Hopfield Network

A discrete hopfield network is a collection of binary neurons that are recurrently connected to each other. They are useful in pattern completion tasks: a Hopfield network stores a number of "memories" (e.g. the network shown stores the letter "Z") and can retrieve these memories from partial patterns. Hopfield networks have certainly analytical properties that make them ideal for mathematical analysis.

To get a feel for how Hopfield network works open the Hopfield simulation and follow the included directions.

Creation / Editing

Hopfield networks are initialized with some number of units, and are by default laid out as a grid. They are fully interconnected with no self connections.

Number of Neurons: Set desired number of neurons in this field.

Update Order: This can be set to random or sequential. If set to random, the neurons are updated in random order. This is the standard assumption of Hopfield networks. if sequential is used, neurons are updated in the same sequence each time, making it possible to reproduce chains of behavior.

By Priority: (Only for sequential).Use neuron priority fields when updating sequentially.

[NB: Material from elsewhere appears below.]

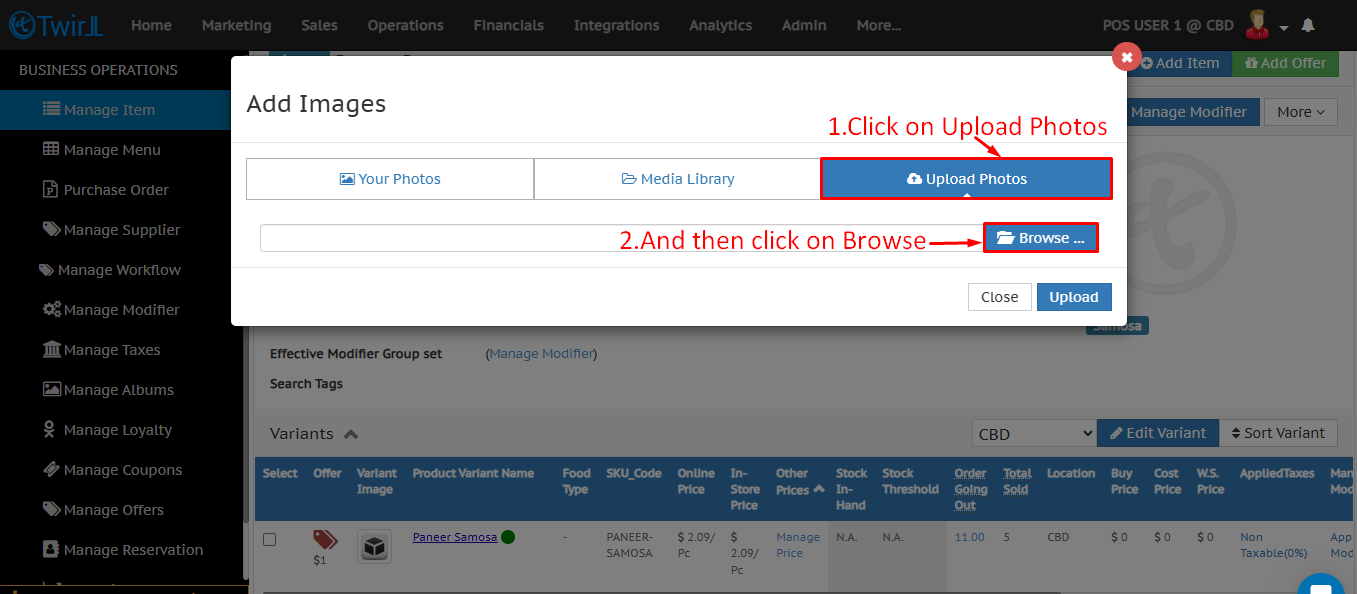Collapse the Variants section chevron
1357x594 pixels.
click(351, 434)
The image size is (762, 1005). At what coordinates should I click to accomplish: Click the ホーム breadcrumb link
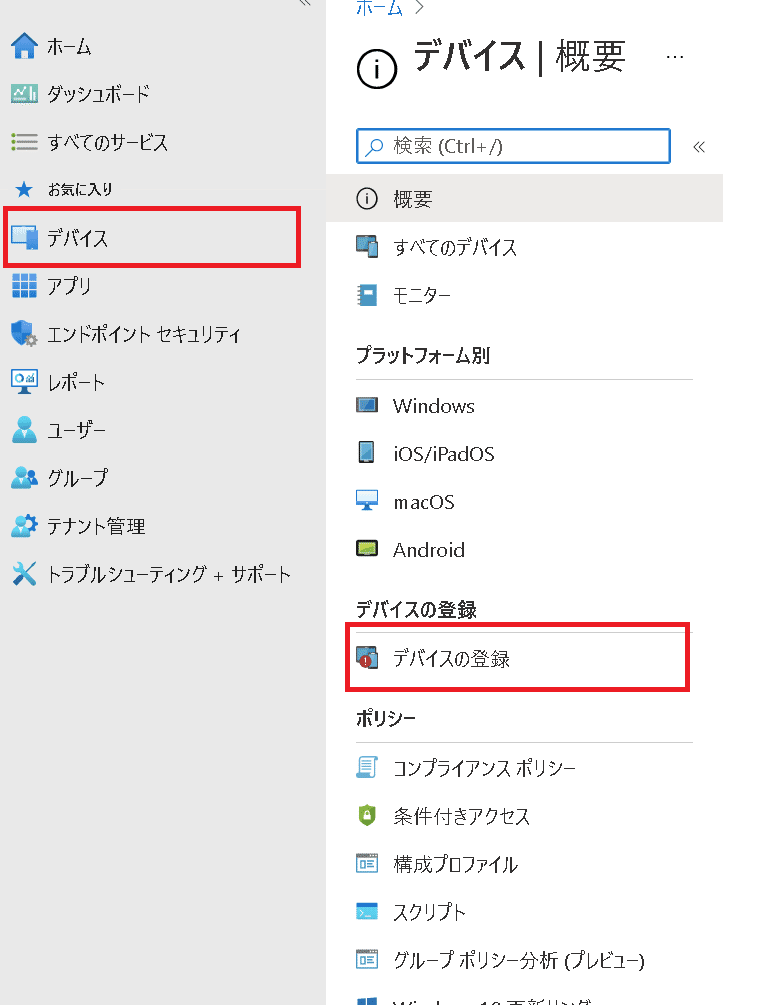click(379, 8)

Shuffle Order: (Only for sequential) Shuffle the order of the sequential update.

Training

To train a Hopfield network double click on the interaction box, load training data using the input data tab of the training dialog, and then press the play button.

Right Click Menu

Update Order:This can be set to random or sequential. If set to random, the neurons are updated in random order. This is the standard assumption of Hopfield networks. if sequential is used, neurons are updated in the same sequence each time, making it possible to reproduce chains of behavior. Three cases:

  1. Synchronous does not depend on the order in which nodes are updated but sometimes produces oscillations
  2. Sequential is more stable.  Nodes are updated one at a time and order matters.  More stable than synchronous.  Can either use the priority [link] of the nodes for update order, or a random order (randomize once at initialization and use this order every time).
  3. Random: nodes are updated in random order.  This was important in the history of Hopfield networks and is related to Boltzmann machnes.

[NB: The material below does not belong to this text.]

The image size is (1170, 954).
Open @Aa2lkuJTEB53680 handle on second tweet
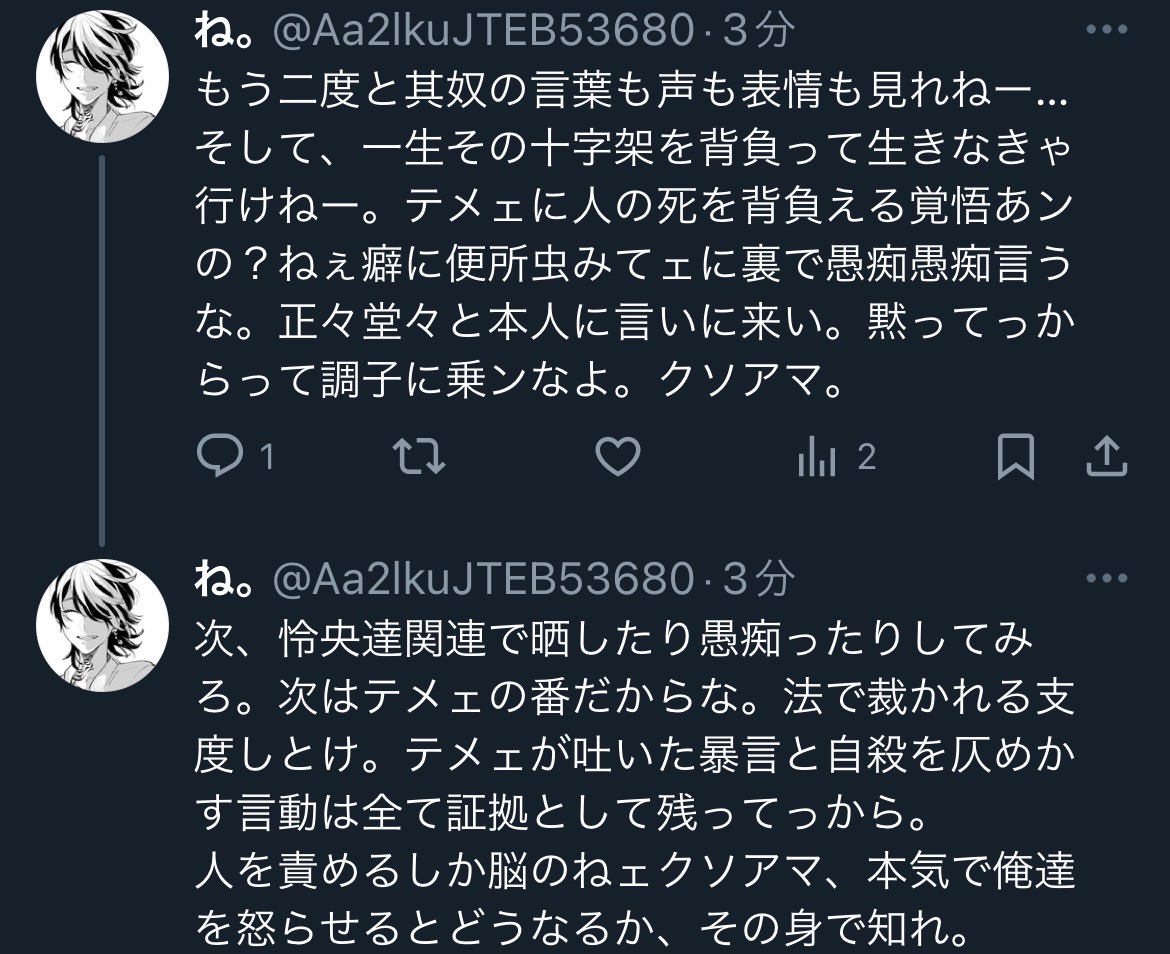coord(484,580)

Add Current Pattern To Input Data: Add the current pattern in the network to the training set. Useful for creating training data directly in the GUI.

Randomize Synapses Symmetrically: Randomize the synaptic weights symmetrically.

Set Weights To Zero: Set all synaptic strengths to zero.

Edit/Train Hopfield: Open the edit / train dialog.

Set Weights To Zero: Set all synaptic strengths to zero.

Train on current pattern: Trains the Hopfield network using the Hebb rule to learn the current pattern of activity across its nodes.

Continuous Hopfield Networks

To create a continuous Hopfield network use a set of Additive neurons in a standard network. These can be connected appropriately and trained by using Hebbian synapses. The user then clamps all neurons, iterates to train the synapses, then clamps all weights. On clamping, see toolbar.

References

See the Scholarpedia article on Hopfield Networks.